Working in Team Environments
MobLab Game: Public Good: Punishment and Reward
Key Teaching Points:
- When group output depends on individual efforts, but benefits are shared in common, individuals have an incentive to free ride.
- Individuals in a group can incur a cost to punish or reward other group members.
- Show how incurring these costs results in preserving norms for cooperation.
MobLab Game: Minimum Effort Game
Key Teaching Points:
- Demonstrates that players may fail to coordinate on preferred equilibrium if choosing the associated action exposes players to strategic risk.
- Repeat interaction and communication are likely reduces miscoordination.
MobLab Game: Prisoner's Dilemma
Key Teaching Points:
- Demonstrates the tension between individual maximization and group welfare.
- Repeat interaction and communication can sustain the cooperative equilibrium.
Additional MobLab Game: Stag Hunt
Principal-Agent
MobLab Game: Principal-Agent
Key Teaching Points:
- Students learn how the optimal contract offered to the worker depends on the information environment (full information v. asymmetric information).
- Students learn how the magnitude of different contract features (flat-fee and bonus) depend on worker outside option and cost of effort.
Equity and Fairness Concerns
MobLab Game: Ultimatum Game
Key Teaching Points:
- Individuals care about fairness in the allocation of assets.
- This is true for both actions of participants. Proposers often offer more than what theory suggests, and responders reject positive offers due to their own perceptions of fairness.
Trust and Reciprocity in Organizations
MobLab Game: Trust Game
Key Teaching Points:
- Investors decide to trust their co-players by investing positive amounts, hoping to see a positive return. Investing leads to better payoffs for both players, but there is no certainty that the investment will be returned.

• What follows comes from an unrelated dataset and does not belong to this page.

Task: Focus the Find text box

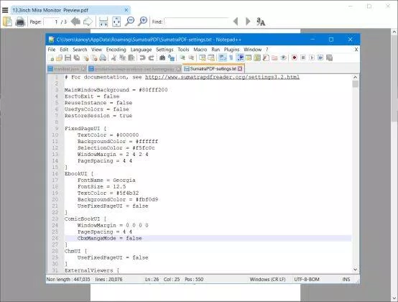Action: 196,22
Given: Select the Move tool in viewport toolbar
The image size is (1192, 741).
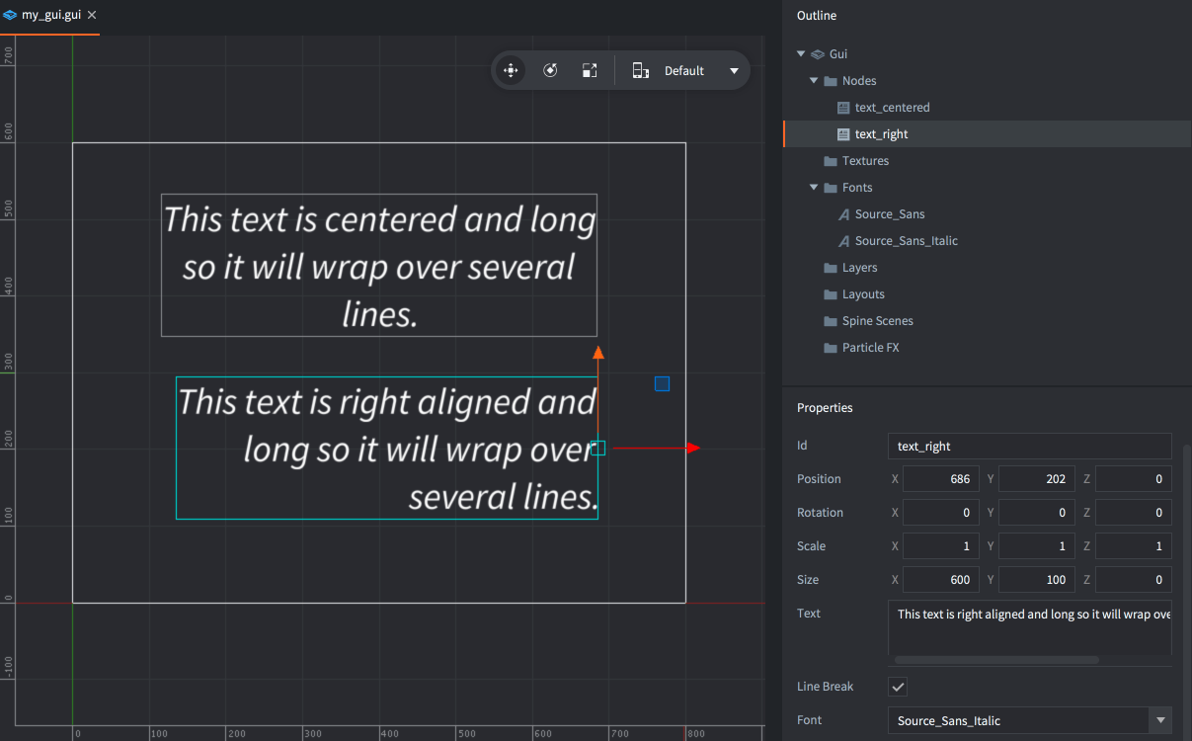Looking at the screenshot, I should (x=511, y=70).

- Preferences for being trustworthy and reciprocating trust can lead responders to return positive amounts to investors.
Risk and Uncertainty
MobLab Game: Bomb Risk Game
Key Teaching Points:
- Individuals differ in their risk tolerance. Risk preferences displayed in one environment can carry over to other environments.

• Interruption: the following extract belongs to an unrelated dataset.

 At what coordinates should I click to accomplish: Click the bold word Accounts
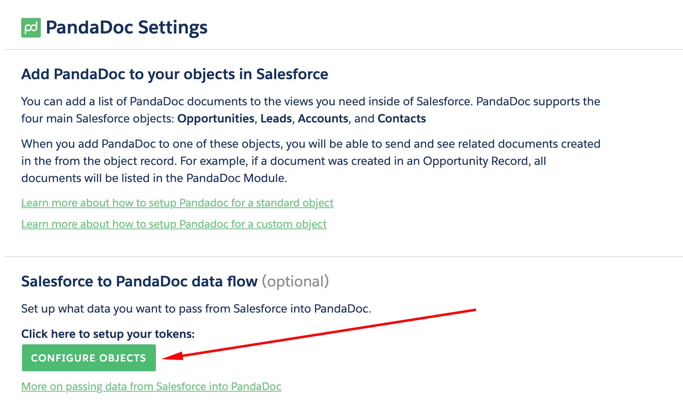click(x=323, y=119)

- Individuals who open fewer than 50 boxes can be said to be risk averse. Those who open more can be said to be risk seeking.
Additional Risk Preference Surveys: Risk Preferences: Holt Laury and Risk Preferences: Binswanger
MobLab Survey: Allais Paradox
Key Teaching Points:
- People overweight small probability events and this leads to violation of predictions from Expected Utility Theory.
MobLab Survey: Ambiguity Aversion
Key Teaching Points:
- Show that individuals exhibit a preference for known rather than unknown risks, this has implications for organizational culture and entrepreneurship within firms.
Using Power Ethically
MobLab Game: Dictator Game
Key Teaching Points:
- Dictators have complete control over how to distribute the funds given to them.
- Due to preferences for altruism and perceptions of fairness, dictators often give a positive amount to receivers. If the chat function is used, the allocation tends to be more equitable.
Rationality and Cognitive Biases
MobLab Surveys: Framing Effects, Mental Accounting, Heuristics and Biases
Key Teaching Points:
- Individuals exhibit predictable bias. Illustrate some of these biases and the importance of how decisions and initiatives are framed. Individuals can have cognitive biases in many settings that managers encounter.
There are a number of pre-built survey-based experiments on heuristics and biases. Also, use our Blank Survey to generate your own survey-based experiments.